**OBJECTIF DE L'EXERCICE**: Recopiez intégralement l'extrait ci-dessous sur la réponse de Sarkozy au programme de Royal, sans en modifier un seul caractère.

**EXTRAIT FOURNI**:

____

Nicolas Sarkozy, candidat à l’élection présidentielle de
l’UMP (Union pour un mouvement populaire) gaulliste au pouvoir a fait une
attaque directe au programme de sa rivale du Parti socialiste Ségolène Royal.
Le Parti socialiste espérait que quelques concessions sociales
superficielles dans son programme, présenté par Royal lors d’un meeting à
Villepinte le 11 février, raviveraient le soutien de l’électorat à sa
candidature. Cela n’a pas été le cas. Après le meeting, les sondages
donnaient 33,5 pour cent à Sarkozy au premier tour contre 26 pour cent à Royal.
Au deuxième tour, Sarkozy obtiendrait 54 pour cent des voix et Royal 46 pour
cent, soit une perte de 2 pour cent pour Royal et un gain similaire pour
Sarkozy par rapport aux sondages effectués avant le meeting de Villepinte.
Trois jours plus tard, Sarkozy donnait sa réponse au programme
de Royal dans un entretien publié dans les deux principaux journaux financiers,
le Financial Times et les Echos. Marquant clairement sa
différence d’avec la candidate du Parti socialiste (PS), comme Margaret
Thatcher avait l’habitude de le dire, il a déclaré : « Les valeurs
que madame Royal met en avant sont celles de l’assistanat, de
l’égalitarisme et du nivellement. »
L’affirmation impétueuse de Sarkozy concernant le droit des
riches à s’enrichir davantage et son rejet même des palliatifs les plus
minimes conçus pour améliorer l’appauvrissement que la politique libérale
a imposé aux personnes issues de la classe ouvrière, est une déclaration
d’intention à ses amis du MEDEF (Mouvement des entreprises de France.)

____

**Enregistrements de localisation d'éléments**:
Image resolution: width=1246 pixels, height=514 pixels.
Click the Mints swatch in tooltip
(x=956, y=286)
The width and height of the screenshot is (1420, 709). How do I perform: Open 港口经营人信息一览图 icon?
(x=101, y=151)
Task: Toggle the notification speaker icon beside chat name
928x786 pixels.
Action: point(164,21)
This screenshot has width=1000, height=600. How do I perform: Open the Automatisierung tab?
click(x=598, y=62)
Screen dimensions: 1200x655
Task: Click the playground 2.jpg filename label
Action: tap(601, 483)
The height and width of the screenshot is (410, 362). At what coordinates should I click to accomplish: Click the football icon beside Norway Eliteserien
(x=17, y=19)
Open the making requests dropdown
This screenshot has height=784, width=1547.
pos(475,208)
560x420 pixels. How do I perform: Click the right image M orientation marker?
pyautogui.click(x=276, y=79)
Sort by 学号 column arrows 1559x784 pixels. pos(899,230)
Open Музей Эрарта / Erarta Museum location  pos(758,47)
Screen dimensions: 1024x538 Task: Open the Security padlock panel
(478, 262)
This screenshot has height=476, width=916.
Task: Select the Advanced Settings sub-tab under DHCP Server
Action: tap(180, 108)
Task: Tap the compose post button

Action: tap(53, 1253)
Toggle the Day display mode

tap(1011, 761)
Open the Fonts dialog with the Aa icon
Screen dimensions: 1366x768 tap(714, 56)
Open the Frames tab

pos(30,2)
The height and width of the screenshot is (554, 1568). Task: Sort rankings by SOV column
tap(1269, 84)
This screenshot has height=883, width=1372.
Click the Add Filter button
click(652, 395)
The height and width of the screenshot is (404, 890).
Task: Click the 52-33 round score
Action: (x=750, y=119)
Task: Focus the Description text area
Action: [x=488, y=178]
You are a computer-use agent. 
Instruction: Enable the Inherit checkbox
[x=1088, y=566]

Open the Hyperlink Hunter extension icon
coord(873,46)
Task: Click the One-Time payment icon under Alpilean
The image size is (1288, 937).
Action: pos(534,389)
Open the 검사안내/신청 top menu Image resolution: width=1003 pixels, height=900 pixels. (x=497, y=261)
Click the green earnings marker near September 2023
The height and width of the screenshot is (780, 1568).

____

**SORTIE ATTENDUE**:
Nicolas Sarkozy, candidat à l’élection présidentielle de
l’UMP (Union pour un mouvement populaire) gaulliste au pouvoir a fait une
attaque directe au programme de sa rivale du Parti socialiste Ségolène Royal.
Le Parti socialiste espérait que quelques concessions sociales
superficielles dans son programme, présenté par Royal lors d’un meeting à
Villepinte le 11 février, raviveraient le soutien de l’électorat à sa
candidature. Cela n’a pas été le cas. Après le meeting, les sondages
donnaient 33,5 pour cent à Sarkozy au premier tour contre 26 pour cent à Royal.
Au deuxième tour, Sarkozy obtiendrait 54 pour cent des voix et Royal 46 pour
cent, soit une perte de 2 pour cent pour Royal et un gain similaire pour
Sarkozy par rapport aux sondages effectués avant le meeting de Villepinte.
Trois jours plus tard, Sarkozy donnait sa réponse au programme
de Royal dans un entretien publié dans les deux principaux journaux financiers,
le Financial Times et les Echos. Marquant clairement sa
différence d’avec la candidate du Parti socialiste (PS), comme Margaret
Thatcher avait l’habitude de le dire, il a déclaré : « Les valeurs
que madame Royal met en avant sont celles de l’assistanat, de
l’égalitarisme et du nivellement. »
L’affirmation impétueuse de Sarkozy concernant le droit des
riches à s’enrichir davantage et son rejet même des palliatifs les plus
minimes conçus pour améliorer l’appauvrissement que la politique libérale
a imposé aux personnes issues de la classe ouvrière, est une déclaration
d’intention à ses amis du MEDEF (Mouvement des entreprises de France.)